# Smoked Onions



## tommyspoon (Jul 20, 2005)

This is my favorite way to enjoy summertime vidalias!

*Ingredients*
1 or more large-sized onions (vidalias preferred, but you can use any kind of onion you like)
1 pat of unsalted butter per onion
kosher salt
freshly ground pepper
fresh herbs (optional)
heavy duty aluminum foil
*Method*
Carefully quarter each onion, leaving the onion intact on the root end so that it is "opened."
Insert a pat of butter in the onion.
Sprinkle the onion cavity with salt and pepper.
Add any fresh or dried herbs to the onion.  (I like fresh rosemary or chives.)
Wrap each onion in a generous amount of foil.
Place onions directly on coals and let them smoke for 30-45 minutes.
Carefully remove the onions from the coals and unwrap.  Let them rest for a few minutes and serve.
Enjoy!


----------



## brianj517 (Jul 20, 2005)

**PROBLEMS TO SOLVE**
A: According to the smoked onions thread, how long should the wrapped onions smoke on the coals?
B: Continue the smoked onions thread from its last line.

**SUPPLIED INFORMATION**
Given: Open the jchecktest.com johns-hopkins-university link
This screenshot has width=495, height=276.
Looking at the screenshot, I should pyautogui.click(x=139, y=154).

**OUTPUTS IN ORDER**
A: 30 to 45 minutes.

B:
Sounds delicious, Tommy! I think I'll give it a try this weekend with a good steak! Thanks for the tip.

Cheers,
Brian


----------



## q3131a (Jul 20, 2005)

Yummy. I'll have to try soon as well.


----------



## sickpuppy (Jul 20, 2005)

Tommy,

I love the pouched vidalias. I use different ingredients on mine. Everything the same as far as onion prep, but I just like a pat of butter and splash liberally with Worcestershire. Very yummy with a good smoked meat.

Will have to try your way. It also sounds like it will tickle the taste buds. Spices are a personal thing. I guess that is why there are so many.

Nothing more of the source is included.